Igualmente os impostos únicos (também chamados impostos nacionais, posteriormente especiais) sobre: combustíveis e lubrificantes, energia elétrica e minerais do país, que a Constituição de 1946 atribuiu privativamente à União, teriam a sua renda partilhada, devendo 60%, no mínimo, ser entregues aos estados, ao Distrito Federal e aos municípios, proporcionalmente à sua superfície, população, consumo e produção.22 22 Já durante a vigência da Constituição de 1937, as Emendas n.º 3 e 4 de 1940, tolhendo aos estados e municípios a tributação direta ou indireta sobre o carvão mineral nacional, combustíveis líquidos e lubrificantes, criaram o imposto federal incidente sobre esses produtos, chamado único, por excluir não só os impostos estaduais e municipais, mas também todos os federais, salvo sobre a renda. A Constituição de 1946 estendeu o regime do "imposto único" aos combustíveis gasosos, a todos os minerais do país e à energia elétrica.

Enfim, de acordo com a Emenda Constitucional n.º 10, de 1964, o imposto territorial rural - não obstante reservar-se, conforme já referido, a competência privativa à União, sobretudo na qualidade de instrumento de política de reformulação agrária em conexão com o "estatuto da terra" - teve o produto líquido de sua arrecadação transferido aos municípios.

A longa enumeração já por si demonstra a atenção que o município passou a merecer.

Além da atribuição privativa dos impostos de indústrias e profissões e de transmissão de propriedade imobiliária inter vivos, antes partilhados ou pertencentes aos estados, foi o município contemplado com considerável acréscimo de receita, representado pela sua participação em impostos federais ou estaduais.

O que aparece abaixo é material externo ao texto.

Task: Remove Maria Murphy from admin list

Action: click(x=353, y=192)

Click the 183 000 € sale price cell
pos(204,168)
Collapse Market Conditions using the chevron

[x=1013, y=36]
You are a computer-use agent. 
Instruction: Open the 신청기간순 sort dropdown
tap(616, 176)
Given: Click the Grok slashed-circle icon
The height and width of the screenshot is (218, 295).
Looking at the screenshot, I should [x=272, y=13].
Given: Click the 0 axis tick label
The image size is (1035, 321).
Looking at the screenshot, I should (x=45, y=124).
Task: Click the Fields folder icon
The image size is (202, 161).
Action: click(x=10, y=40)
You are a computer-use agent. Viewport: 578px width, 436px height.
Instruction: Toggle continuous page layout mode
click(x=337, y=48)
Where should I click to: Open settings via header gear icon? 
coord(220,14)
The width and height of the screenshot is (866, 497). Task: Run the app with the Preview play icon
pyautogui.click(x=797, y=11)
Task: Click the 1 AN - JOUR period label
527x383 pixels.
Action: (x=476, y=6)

O esquema da participação já fora ensaiado no sistema constitucional anterior, com referência ao imposto de indústria e profissões, decretado privativamente e lançado pelos estados e arrecadado por estes e seus municípios em partes iguais.

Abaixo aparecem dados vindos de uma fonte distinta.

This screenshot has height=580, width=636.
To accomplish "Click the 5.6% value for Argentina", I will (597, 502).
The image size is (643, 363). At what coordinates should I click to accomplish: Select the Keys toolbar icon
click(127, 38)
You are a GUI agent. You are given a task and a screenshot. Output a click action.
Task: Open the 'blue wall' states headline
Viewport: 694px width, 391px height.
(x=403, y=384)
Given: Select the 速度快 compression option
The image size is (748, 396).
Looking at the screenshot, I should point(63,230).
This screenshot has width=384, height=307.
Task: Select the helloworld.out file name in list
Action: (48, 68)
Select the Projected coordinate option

A partir de 1946, entretanto, desaparece essa forma dupla de arrecadação substituída por arrecadação única do poder competente, federal ou estadual, tornado responsável pela entrega aos municípios de parte da respectiva receita, desonerando esses últimos da tarefa de cobrar, paralelamente: é o que prevaleceu para a partilha dos impostos de consumo e de renda, dos chamados impostos nacionais e do impostos territorial rural, de competência federal, e do "excesso de arrecadação" estadual, e ainda, ao menos teoricamente, para os tributos de competência concorrente.

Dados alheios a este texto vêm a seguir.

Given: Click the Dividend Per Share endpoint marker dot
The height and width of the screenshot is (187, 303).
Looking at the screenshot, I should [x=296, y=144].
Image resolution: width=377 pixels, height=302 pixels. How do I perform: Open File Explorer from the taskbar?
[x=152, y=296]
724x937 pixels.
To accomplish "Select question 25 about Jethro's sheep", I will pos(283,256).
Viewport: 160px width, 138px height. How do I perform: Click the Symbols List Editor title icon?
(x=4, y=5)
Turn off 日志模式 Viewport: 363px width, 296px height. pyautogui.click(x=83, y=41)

O sistema adotado é do tipo largamente conhecido na literatura anglo-saxônica sob os nomes de shared taxes, shared revenues ou legal participations, caracterizado pela proporcionalidade da partilha em relação ao volume do tributo partilhado, o que não acontece, por exemplo, com simples dotações ou subvenções, como as conhecidas dos anglo-saxónicos sob a designação de grands-in-aid. Embora estas possam também ser instituídas como contribuições independentes da discriminação ou boa vontade dos governos concedentes (para lhes tirar eventual conotação de meio de pressão ou intervenção), as shared taxes, graças à proporcionalidade e regularidade da contribuição, asseguradas no caso brasileiro por imposição constitucional, justificam a preferência dos que pretendem reforçar a receita do município sem comprometê-lo perante os outros níveis de poder.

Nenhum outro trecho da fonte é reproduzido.